---- RECORDS FOR THE EXERCISE

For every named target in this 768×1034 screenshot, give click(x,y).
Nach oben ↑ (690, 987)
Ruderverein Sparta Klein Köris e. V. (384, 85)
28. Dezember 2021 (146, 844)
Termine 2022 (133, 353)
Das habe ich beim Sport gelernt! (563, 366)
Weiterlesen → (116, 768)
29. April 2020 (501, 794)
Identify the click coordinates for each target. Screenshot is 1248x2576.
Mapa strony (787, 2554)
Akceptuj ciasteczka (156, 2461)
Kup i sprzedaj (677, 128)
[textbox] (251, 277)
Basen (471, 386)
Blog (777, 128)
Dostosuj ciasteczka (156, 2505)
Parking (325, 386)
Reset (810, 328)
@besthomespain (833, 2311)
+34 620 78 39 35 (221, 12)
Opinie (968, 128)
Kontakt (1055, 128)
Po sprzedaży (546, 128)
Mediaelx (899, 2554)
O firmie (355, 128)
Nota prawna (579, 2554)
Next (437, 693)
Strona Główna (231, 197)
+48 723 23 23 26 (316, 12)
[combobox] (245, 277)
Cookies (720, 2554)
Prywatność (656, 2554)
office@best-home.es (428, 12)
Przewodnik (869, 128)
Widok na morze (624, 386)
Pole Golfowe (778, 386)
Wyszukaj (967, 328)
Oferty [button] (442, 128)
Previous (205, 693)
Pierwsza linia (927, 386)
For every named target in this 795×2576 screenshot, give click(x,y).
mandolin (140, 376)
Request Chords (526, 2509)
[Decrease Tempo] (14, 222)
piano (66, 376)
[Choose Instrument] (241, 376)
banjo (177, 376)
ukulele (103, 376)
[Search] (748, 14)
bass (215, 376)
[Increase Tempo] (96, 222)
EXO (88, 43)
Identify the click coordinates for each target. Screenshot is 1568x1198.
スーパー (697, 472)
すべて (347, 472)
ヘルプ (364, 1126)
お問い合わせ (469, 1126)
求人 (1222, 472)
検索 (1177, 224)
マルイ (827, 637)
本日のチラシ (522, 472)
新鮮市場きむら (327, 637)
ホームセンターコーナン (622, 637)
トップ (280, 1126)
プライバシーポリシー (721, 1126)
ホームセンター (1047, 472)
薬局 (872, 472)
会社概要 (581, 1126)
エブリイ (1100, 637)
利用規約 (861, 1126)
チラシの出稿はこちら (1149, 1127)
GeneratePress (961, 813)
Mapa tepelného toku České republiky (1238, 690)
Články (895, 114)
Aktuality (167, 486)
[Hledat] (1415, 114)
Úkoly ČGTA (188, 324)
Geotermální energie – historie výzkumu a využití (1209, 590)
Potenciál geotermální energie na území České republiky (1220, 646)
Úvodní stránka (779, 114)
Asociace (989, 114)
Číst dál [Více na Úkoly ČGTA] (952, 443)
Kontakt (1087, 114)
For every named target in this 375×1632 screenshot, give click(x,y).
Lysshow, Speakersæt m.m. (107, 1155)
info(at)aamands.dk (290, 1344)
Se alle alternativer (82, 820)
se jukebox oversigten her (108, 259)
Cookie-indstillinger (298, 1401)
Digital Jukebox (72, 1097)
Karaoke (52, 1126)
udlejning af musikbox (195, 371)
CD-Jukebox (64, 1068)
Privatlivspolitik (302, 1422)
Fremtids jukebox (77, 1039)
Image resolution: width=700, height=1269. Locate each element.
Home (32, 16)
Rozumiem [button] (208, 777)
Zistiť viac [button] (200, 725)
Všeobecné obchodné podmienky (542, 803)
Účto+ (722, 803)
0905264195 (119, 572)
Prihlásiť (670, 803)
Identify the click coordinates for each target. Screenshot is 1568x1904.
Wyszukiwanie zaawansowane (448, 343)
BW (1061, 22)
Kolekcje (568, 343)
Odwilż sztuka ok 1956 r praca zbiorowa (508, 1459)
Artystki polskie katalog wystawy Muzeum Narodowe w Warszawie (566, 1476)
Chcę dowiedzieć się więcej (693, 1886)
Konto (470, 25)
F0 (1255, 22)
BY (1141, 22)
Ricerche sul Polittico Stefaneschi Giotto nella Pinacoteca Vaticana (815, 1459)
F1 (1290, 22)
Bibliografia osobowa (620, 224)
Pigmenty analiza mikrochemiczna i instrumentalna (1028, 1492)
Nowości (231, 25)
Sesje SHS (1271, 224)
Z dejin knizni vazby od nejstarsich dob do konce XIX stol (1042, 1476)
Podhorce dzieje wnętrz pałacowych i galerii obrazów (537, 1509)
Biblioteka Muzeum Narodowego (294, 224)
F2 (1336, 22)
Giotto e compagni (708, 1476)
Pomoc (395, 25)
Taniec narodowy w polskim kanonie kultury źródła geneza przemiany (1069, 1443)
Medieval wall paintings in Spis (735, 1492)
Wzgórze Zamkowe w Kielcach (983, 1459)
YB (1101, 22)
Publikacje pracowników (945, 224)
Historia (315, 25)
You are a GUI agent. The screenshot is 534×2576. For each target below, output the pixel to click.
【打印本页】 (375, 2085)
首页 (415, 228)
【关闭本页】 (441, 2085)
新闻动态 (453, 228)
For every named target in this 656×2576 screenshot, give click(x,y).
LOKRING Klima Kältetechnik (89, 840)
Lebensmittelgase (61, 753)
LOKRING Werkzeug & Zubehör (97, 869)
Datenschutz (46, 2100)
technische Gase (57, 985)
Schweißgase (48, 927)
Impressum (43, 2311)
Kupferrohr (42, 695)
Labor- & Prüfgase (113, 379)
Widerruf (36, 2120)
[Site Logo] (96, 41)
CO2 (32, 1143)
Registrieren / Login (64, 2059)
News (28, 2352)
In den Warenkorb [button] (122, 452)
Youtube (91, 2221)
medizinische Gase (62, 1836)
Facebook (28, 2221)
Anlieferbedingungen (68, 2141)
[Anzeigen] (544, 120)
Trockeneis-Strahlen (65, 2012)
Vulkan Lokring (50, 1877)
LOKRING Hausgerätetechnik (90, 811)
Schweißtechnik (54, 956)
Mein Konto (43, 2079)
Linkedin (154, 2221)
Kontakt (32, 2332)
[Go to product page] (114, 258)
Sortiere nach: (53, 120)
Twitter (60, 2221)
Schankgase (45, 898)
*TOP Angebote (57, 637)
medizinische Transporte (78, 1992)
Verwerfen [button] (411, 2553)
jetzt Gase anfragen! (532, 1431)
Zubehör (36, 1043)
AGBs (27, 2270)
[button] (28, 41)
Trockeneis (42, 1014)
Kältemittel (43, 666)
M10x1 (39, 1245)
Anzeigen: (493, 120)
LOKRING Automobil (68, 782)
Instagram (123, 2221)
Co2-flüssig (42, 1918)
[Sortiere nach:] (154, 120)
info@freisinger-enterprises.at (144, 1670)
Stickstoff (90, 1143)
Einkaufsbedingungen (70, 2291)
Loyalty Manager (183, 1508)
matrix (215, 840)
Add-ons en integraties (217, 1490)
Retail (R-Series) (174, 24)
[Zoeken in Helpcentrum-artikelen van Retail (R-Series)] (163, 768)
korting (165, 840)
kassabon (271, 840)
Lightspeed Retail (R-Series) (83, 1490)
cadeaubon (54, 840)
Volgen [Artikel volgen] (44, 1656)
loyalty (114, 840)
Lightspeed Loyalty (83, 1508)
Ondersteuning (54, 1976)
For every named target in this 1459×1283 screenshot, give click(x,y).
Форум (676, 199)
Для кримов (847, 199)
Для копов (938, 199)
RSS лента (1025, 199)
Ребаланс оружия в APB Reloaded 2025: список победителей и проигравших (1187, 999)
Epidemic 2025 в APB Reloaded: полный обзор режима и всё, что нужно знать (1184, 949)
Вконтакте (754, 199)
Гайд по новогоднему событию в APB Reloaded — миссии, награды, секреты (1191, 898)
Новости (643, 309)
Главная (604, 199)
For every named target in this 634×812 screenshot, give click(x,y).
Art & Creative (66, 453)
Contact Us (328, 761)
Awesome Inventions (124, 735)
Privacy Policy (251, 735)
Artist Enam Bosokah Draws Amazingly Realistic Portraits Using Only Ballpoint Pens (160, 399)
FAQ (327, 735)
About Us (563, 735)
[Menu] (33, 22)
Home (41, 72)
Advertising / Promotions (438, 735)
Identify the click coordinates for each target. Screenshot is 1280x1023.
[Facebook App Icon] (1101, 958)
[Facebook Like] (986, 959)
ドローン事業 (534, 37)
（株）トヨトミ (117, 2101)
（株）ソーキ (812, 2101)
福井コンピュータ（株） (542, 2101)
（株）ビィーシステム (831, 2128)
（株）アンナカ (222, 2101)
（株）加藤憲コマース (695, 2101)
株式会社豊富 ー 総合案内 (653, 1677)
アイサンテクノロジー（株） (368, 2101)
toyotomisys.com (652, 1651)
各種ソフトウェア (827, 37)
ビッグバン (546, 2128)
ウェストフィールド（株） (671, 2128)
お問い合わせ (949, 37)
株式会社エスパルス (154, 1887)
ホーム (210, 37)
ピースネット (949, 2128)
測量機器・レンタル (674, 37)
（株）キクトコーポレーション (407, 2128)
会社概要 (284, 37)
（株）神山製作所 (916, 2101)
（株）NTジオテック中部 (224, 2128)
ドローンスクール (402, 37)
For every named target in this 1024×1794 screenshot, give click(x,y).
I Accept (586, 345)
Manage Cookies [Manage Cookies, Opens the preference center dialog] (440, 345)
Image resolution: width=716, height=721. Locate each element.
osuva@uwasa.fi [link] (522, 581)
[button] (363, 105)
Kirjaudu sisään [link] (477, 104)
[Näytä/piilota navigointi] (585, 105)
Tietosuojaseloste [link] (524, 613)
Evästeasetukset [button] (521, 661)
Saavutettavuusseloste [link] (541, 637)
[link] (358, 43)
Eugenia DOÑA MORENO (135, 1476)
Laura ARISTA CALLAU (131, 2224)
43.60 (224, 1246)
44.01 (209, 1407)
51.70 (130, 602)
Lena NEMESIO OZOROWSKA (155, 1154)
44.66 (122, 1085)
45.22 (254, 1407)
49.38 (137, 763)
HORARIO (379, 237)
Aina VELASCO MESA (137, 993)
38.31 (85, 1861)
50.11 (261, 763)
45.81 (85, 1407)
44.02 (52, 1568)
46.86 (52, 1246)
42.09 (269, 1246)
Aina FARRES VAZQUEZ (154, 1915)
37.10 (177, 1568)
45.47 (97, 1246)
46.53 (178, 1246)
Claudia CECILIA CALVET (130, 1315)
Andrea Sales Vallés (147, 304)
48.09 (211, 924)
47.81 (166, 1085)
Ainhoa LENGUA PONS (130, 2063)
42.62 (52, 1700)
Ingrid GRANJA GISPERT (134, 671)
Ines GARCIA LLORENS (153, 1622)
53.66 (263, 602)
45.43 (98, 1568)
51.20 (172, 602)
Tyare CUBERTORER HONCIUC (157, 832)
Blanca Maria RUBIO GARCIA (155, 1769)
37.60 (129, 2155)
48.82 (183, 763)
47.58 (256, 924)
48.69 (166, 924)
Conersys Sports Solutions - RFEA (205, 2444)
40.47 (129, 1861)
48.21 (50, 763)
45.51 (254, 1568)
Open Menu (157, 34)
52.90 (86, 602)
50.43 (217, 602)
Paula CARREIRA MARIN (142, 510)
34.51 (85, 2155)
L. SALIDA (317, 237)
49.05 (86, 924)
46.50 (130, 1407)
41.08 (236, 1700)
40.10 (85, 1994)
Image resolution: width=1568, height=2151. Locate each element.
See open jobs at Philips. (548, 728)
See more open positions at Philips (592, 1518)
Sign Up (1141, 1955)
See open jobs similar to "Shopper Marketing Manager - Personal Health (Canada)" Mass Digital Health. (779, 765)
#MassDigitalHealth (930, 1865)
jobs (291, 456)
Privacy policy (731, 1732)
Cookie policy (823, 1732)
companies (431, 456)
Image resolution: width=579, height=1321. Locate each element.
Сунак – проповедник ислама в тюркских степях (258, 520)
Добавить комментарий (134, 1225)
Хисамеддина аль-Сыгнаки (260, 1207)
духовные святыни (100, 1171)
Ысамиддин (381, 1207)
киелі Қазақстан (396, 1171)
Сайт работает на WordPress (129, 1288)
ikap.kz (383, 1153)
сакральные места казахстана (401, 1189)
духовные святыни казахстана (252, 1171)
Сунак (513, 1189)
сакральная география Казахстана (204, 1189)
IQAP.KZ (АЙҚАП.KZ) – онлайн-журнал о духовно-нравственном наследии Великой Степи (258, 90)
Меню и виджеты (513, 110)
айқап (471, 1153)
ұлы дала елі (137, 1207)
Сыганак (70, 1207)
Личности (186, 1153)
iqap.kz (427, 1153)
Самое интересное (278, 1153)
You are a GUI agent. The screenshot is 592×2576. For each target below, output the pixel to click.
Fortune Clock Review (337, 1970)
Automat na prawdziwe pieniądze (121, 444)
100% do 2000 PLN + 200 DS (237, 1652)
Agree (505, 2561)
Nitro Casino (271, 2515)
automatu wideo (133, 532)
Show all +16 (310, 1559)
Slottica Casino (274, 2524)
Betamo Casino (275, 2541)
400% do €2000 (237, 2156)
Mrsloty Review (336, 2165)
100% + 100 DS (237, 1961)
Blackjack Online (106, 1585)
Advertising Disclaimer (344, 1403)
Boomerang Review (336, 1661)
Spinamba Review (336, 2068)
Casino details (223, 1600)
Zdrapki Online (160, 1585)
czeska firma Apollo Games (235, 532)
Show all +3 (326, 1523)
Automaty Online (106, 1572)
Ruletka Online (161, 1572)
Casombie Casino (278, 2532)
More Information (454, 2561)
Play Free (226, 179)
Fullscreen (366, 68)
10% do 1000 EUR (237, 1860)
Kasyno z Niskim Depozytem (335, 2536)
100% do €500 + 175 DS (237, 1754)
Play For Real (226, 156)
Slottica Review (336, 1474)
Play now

--------

__EXERCISE DIRECTIONS__.
Reproduce the records verbatim, from the line holding "薬局 (872, 472)" through the line holding "Zistiť viac [button] (200, 725)", inclusive.

__SOLUTION__.
薬局 (872, 472)
会社概要 (581, 1126)
エブリイ (1100, 637)
利用規約 (861, 1126)
チラシの出稿はこちら (1149, 1127)
GeneratePress (961, 813)
Mapa tepelného toku České republiky (1238, 690)
Články (895, 114)
Aktuality (167, 486)
[Hledat] (1415, 114)
Úkoly ČGTA (188, 324)
Geotermální energie – historie výzkumu a využití (1209, 590)
Potenciál geotermální energie na území České republiky (1220, 646)
Úvodní stránka (779, 114)
Asociace (989, 114)
Číst dál [Více na Úkoly ČGTA] (952, 443)
Kontakt (1087, 114)
For every named target in this 375×1632 screenshot, give click(x,y).
Lysshow, Speakersæt m.m. (107, 1155)
info(at)aamands.dk (290, 1344)
Se alle alternativer (82, 820)
se jukebox oversigten her (108, 259)
Cookie-indstillinger (298, 1401)
Digital Jukebox (72, 1097)
Karaoke (52, 1126)
udlejning af musikbox (195, 371)
CD-Jukebox (64, 1068)
Privatlivspolitik (302, 1422)
Fremtids jukebox (77, 1039)
Image resolution: width=700, height=1269. Locate each element.
Home (32, 16)
Rozumiem [button] (208, 777)
Zistiť viac [button] (200, 725)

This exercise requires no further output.